Um homem que sobe ao céu impulsionado por um jato de fogo até que some das vistas de uma multidão que vibra ao som de seus acordes. Ao lado de um piano branco, vestido da maneira mais exótica possível, este homem-foguete (Rocketman), eis a representação de um dos artistas mais criativos e fora dos padrões que a segunda metade do século 20 produziu. No mundo pop, Elton John escreveu uma história singular, que agora podemos acompanhar em sua cinebiografia.
Rocketman é uma obra interessante em muitos sentidos. Poderia parecer que um novo filme sobre um astro da música britânica, poucos meses depois do sucesso de Bohemian Rhapsody, que refaz a trajetória do ídolo Freddie Mercury, seria over, mas não é o caso. O caminho trilhado pelo diretor Dexter Fletcher foi completamente diferente e a atuação do jovem ator Taron Egarton, um dos nomes em ascensão na indústria do cinema, difere daquela que deu o Oscar a Rami Malek em sua encarnação do ex-vocalista da banda Queen.
O filme que traça os altos e baixos de uma carreira meteórica de Elton John é, acima de tudo, lúdico, o que não quer dizer que seja leve. Muito pelo contrário. Entre sua infância em que é rejeitado por um pai frio e uma mãe amarga (ambos infelizes) e sua glória, há um sem número de percalços, que vão de aproximações ao suicídio ao flerte com overdoses acidentais, passando por amores interesseiros, exaustão física e mental e o consumo inveterado de álcool e cocaína. Nada é escondido ou amenizado.
Em três fases diferentes – infância, adolescente e vida adulta –, os obstáculos de Elton John não foram pequenos. Isso, porém, não leva o filme para o terreno do laudatório, como se fosse uma história de superação. Não é. O roteiro, ao contrário, guia-se muito mais pelos riscos que o astro correu de colocar tudo a perder por traumas, carência ou irresponsabilidade. Gênio criador, desde menino mostrou-se dono de um ouvido absoluto para a música e um talento nato. Mas ele precisaria enfrentar a si mesmo.

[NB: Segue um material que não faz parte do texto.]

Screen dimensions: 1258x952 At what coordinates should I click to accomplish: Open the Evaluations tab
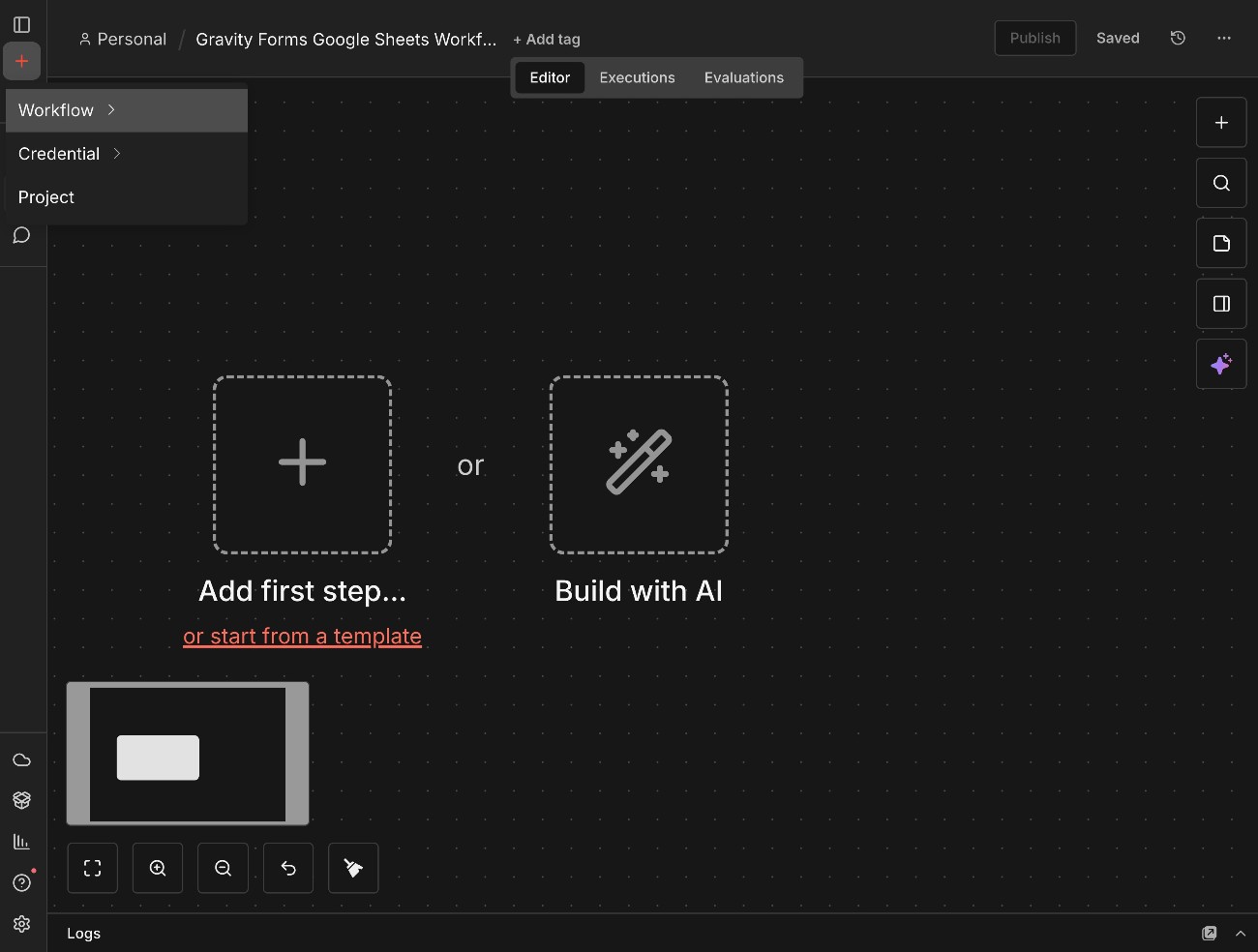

Seu início, morando de favor com uma mãe rabugenta, mas encontrando amparo em uma avó afetuosa, revela um Elton John inseguro, ingênuo, que não soube lidar bem com a fama que chegou como um tsunami após sua primeira apresentação em uma badalada boate de San Francisco. Nesses momentos-chave, o diretor foi capaz de catalisar mais que um cenário e sim a energia que circulava entre as pessoas em tais ocasiões. É quando o filme tem seus auges, com o apoio de liberdades poéticas.
Um outro aspecto interessante é como é mostrada a parceria entre Elton John e o compositor Bernie Taupin, vivido no filme por Jamie Bell. Essa dupla é responsável pelos principais sucessos da carreira do cantor. Uma relação profissional que perdura até hoje – “jamais discutimos”, orgulham-se –, mas que transborda para outros campos, sendo fundamental na recuperação do pop star de seus momentos mais difíceis. Esses, aliás, ganham destaque, mas sem perder a cor. Aliás, bota cor nisso.
Um dos pontos-fortes do filme são os figurinos, em reproduções perfeitas das roupas exóticas que Elton John sempre usou em seus shows. Uma pesquisa detalhada que contou com a ajuda do próprio cantor, que deu uma consultoria especial à produção. De acordo com o diretor, isso não impediu que episódios mais delicados fossem abordados. Um dos diálogos que ele tem com a mãe é especialmente duro. O mesmo acontece quando ele é enganado por um amante aproveitador, que é seu empresário.
Rocketman faz justiça a uma história conturbada, que há 28 anos tornou-se mais calma. Elton John precisou passar por tratamentos de desintoxicação e controle de seus muitos vícios. Ele também encontrou um amor que o deixou mais sereno. Hoje, ele e David Furnish (que também é o produtor do filme) têm uma família com dois filhos adotivos. Além disso, o cantor faz um trabalho social com portadores do vírus da AIDS mundialmente reconhecido e é um dos queridinhos da Família Real Britânica. O foguete decolou e, talvez por um milagre, não explodiu em órbita.